SOURCE TEXT
Real estate investors and developers need to keep in mind that California is due for a major earthquake.
In an effort to reduce traffic and improve quality of life by creating pedestrian-friendly neighborhoods, major West Coast cities are encouraging developers to build higher buildings to avoid pushing the surrounding suburbs further and further outward.
A recent New York Times article, however, questioned the viability of continuing to encourage vertical construction in cities with high vulnerability to earthquakes, particularly San Francisco and Los Angeles. Both of these cities are located in the highest-risk Class 4 Seismic Zones. San Francisco now has 160 buildings taller than 240 feet and a dozen more are in the planning stages or currently under construction, according to the New York Times.
San Francisco has a building height limit of 970 feet in the area where the new 1,070-foot Salesforce Tower is located, according to Tom Hui, director of the San Francisco Department of Building Inspection and a structural and civil engineer. But the currently tallest building in the city, a joint venture of Boston Properties and Hines that was designed by Pelli Clarke Pelli, was approved because its seismic performance goes above and beyond what is required, Hui notes.

MATERIAL SHOWN

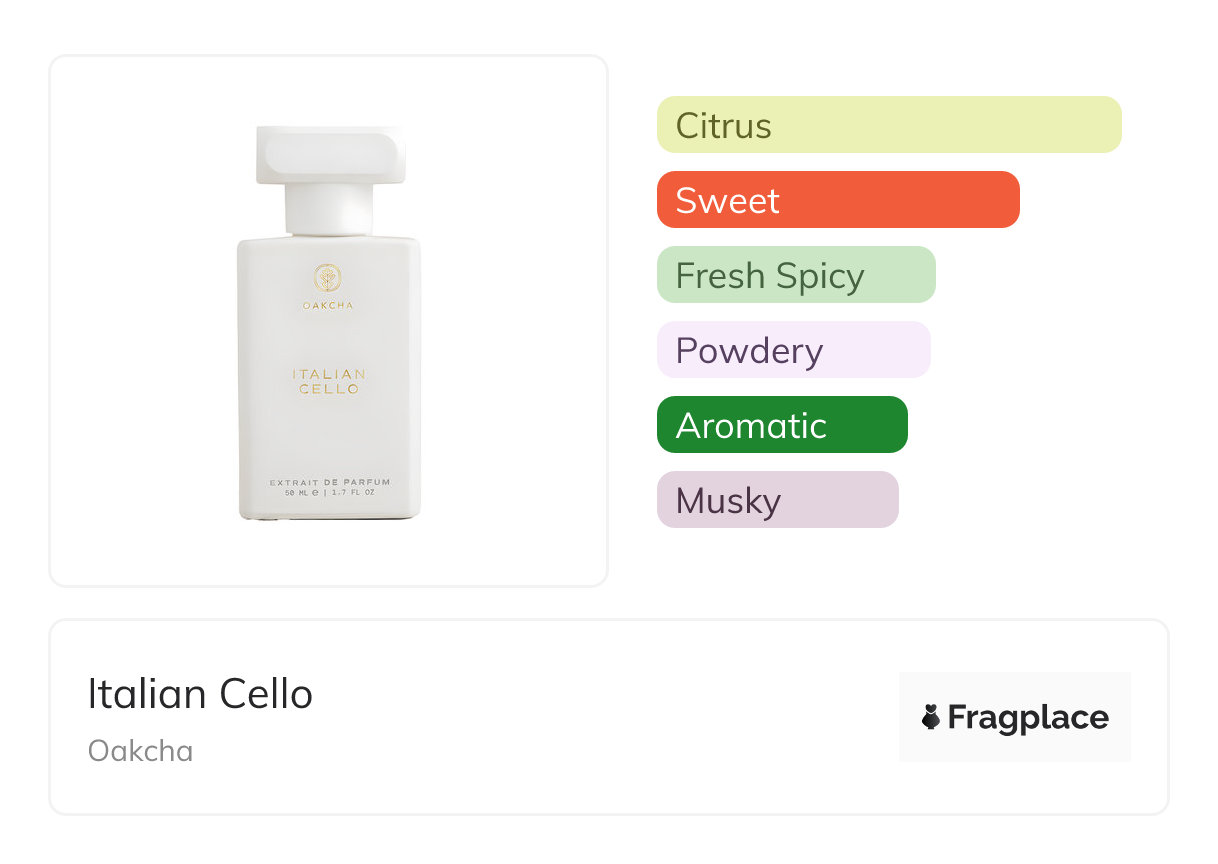Screen dimensions: 1218x864
Task: Click the OAKCHA text on the bottle
Action: (328, 305)
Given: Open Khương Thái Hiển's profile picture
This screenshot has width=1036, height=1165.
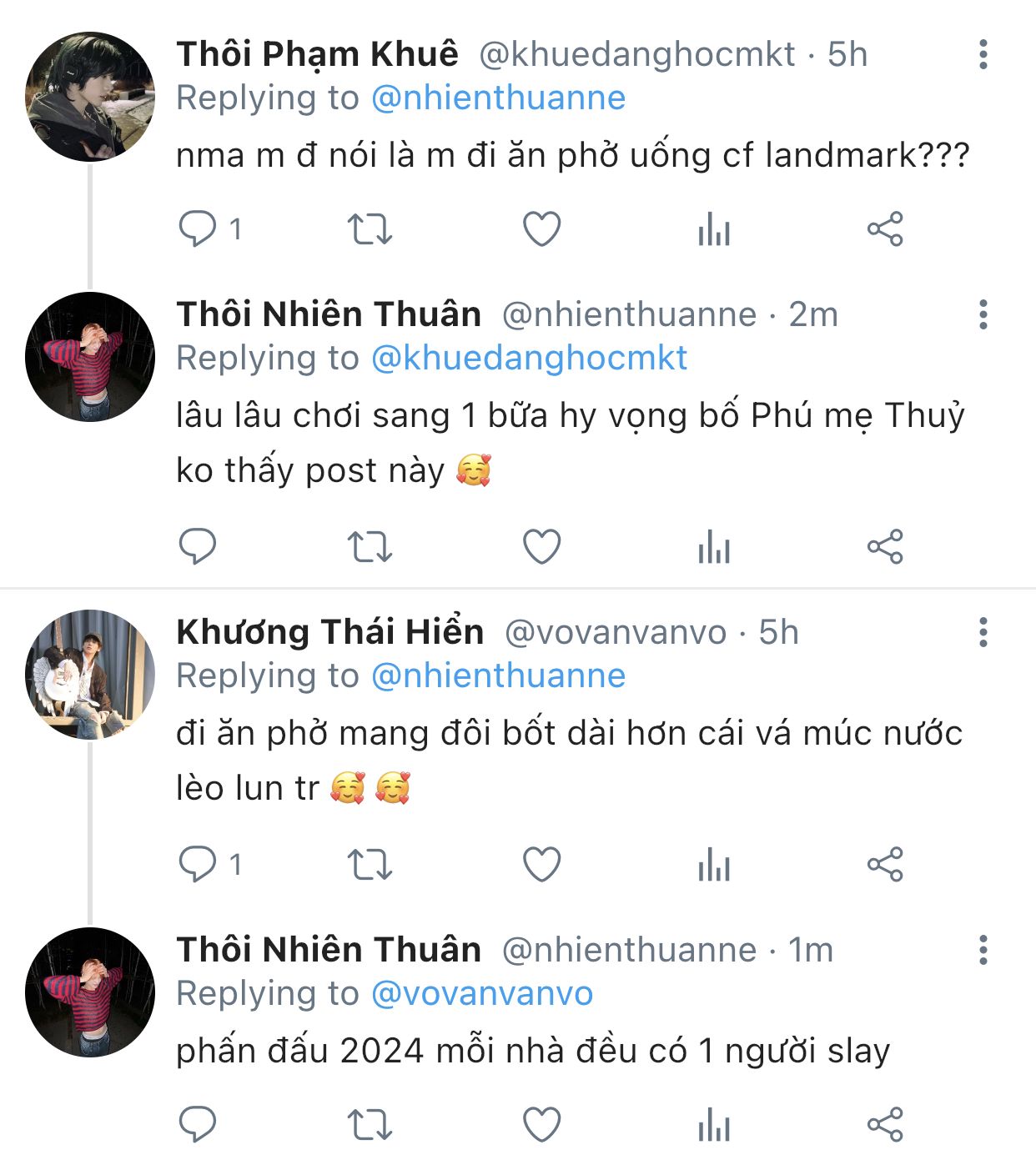Looking at the screenshot, I should [90, 674].
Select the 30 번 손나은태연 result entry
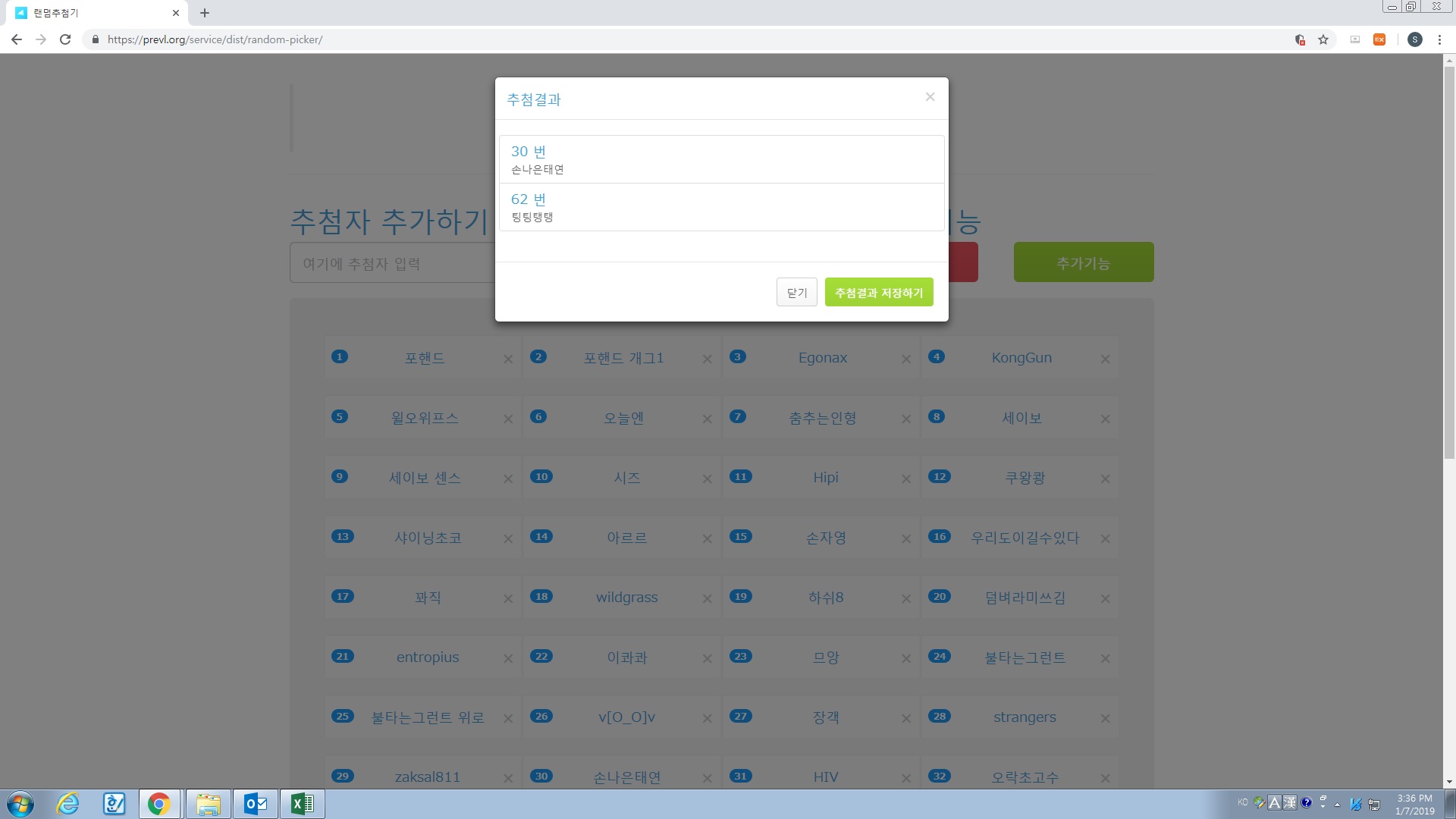1456x819 pixels. point(721,160)
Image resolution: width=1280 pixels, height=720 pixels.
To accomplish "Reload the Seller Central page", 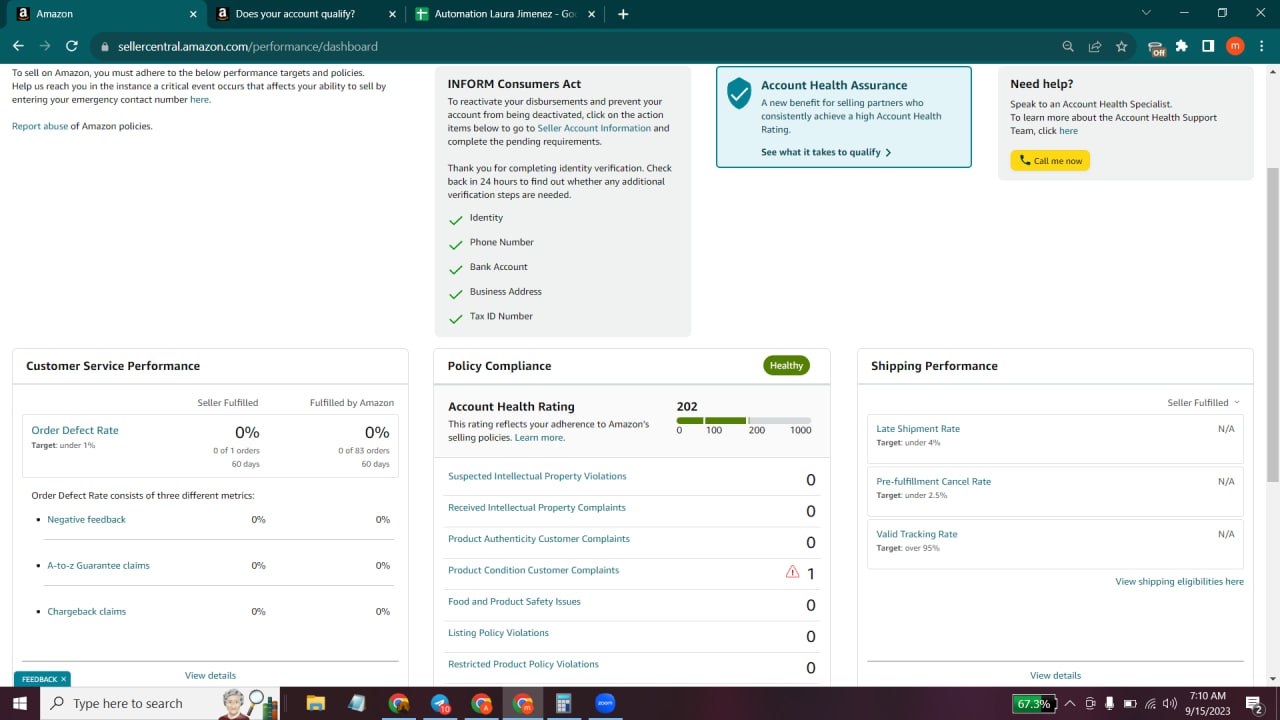I will 71,46.
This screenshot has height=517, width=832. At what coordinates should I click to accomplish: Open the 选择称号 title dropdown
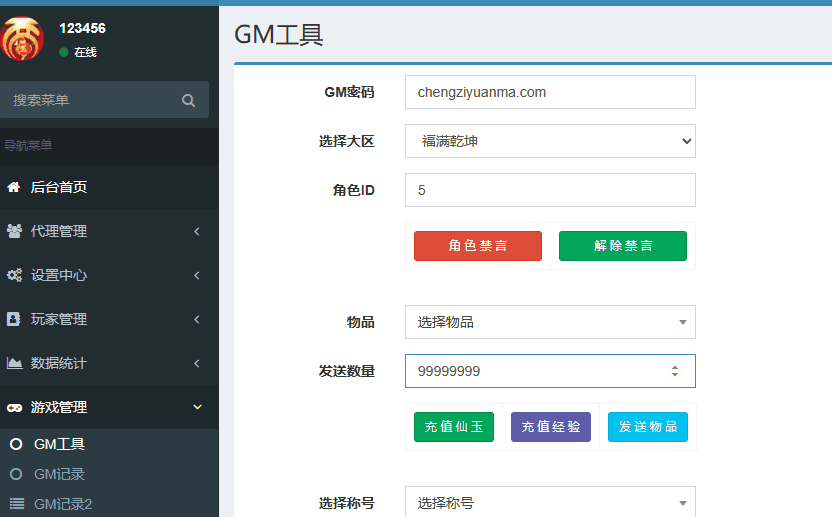click(x=550, y=503)
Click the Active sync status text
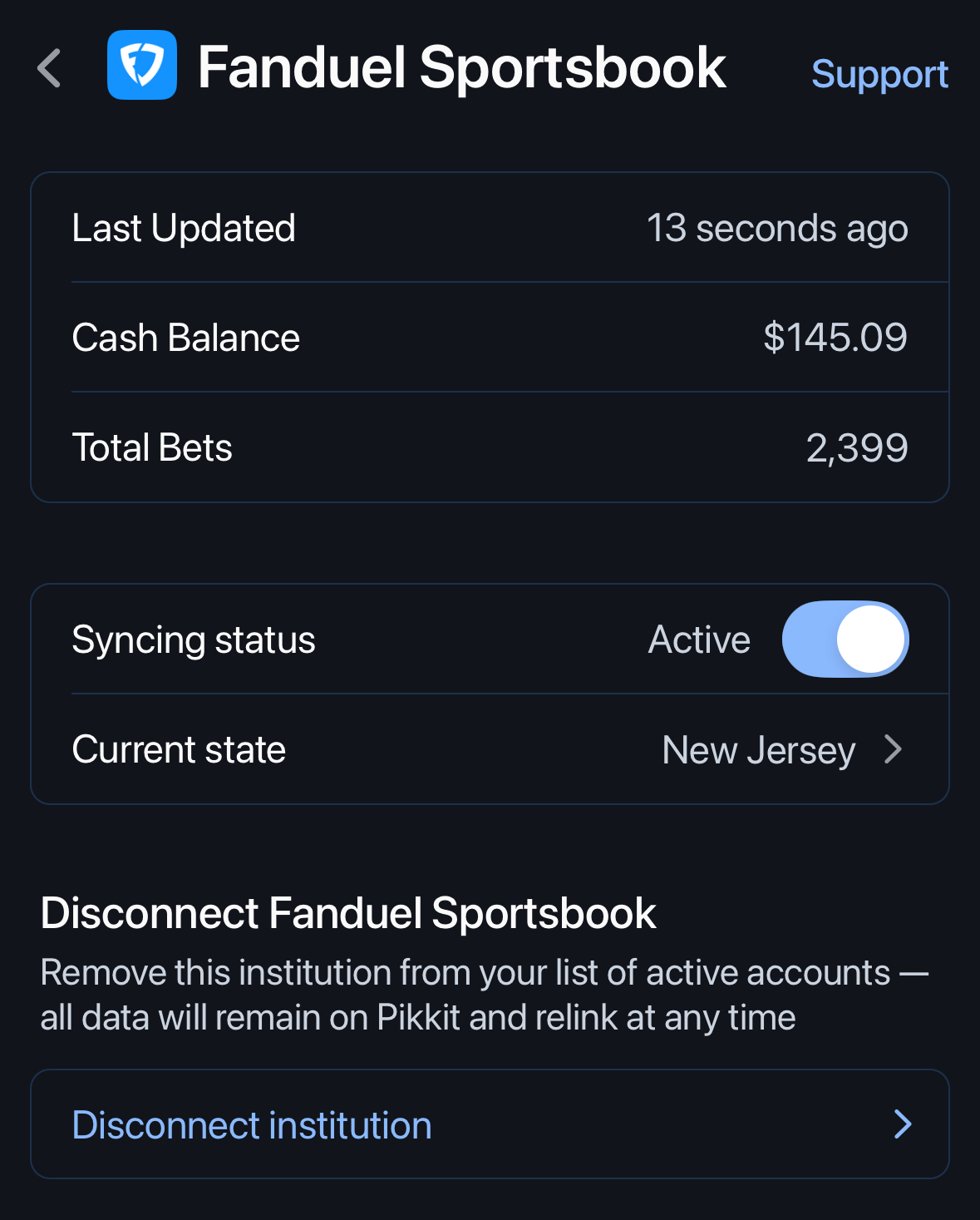Image resolution: width=980 pixels, height=1220 pixels. [699, 640]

PROBLEMS AND TASKS
(A) Copy out the rows word for word, beginning at the line that has "This screenshot has height=517, width=832." and stopping after the last row. Leave the pictures out.
(B) Extend the text on building taller in California's earthquake-prone cities, picking up after its last sentence.

ANSWERS GIVEN
(A)
This screenshot has height=517, width=832. At what coordinates should I click to accomplish: Open the 选择称号 title dropdown
click(x=550, y=503)
Click the Active sync status text
Image resolution: width=980 pixels, height=1220 pixels. [699, 640]

(B)
Located adjacent to the downtown San Francisco’s new Transit Center, the foundation of the Salesforce Tower goes down 200 feet, “all the way to bedrock,” says Hui, and uses a seismic force-resisting building system composed of special reinforced concrete shear walls, 24 to 48 inches thick at the central elevator and stair core, and a structural, load-resisting steel column and floor framing support system.
The project’s structural engineer, Magnusson Klemencic Associates, led the development and adoption of performance-based seismic design (PBSD), an approach that results in buildings that are safer and preform more predictably during earthquakes than structures that rely on a strictly code-based approach. PBSD uses non-linear computer modeling to meet the intent of the building code and quantifies the building’s performance during multiple seismic scenarios.
Still, the question for real estate investors may be whether there is an increased risk in purchasing skyscrapers in California.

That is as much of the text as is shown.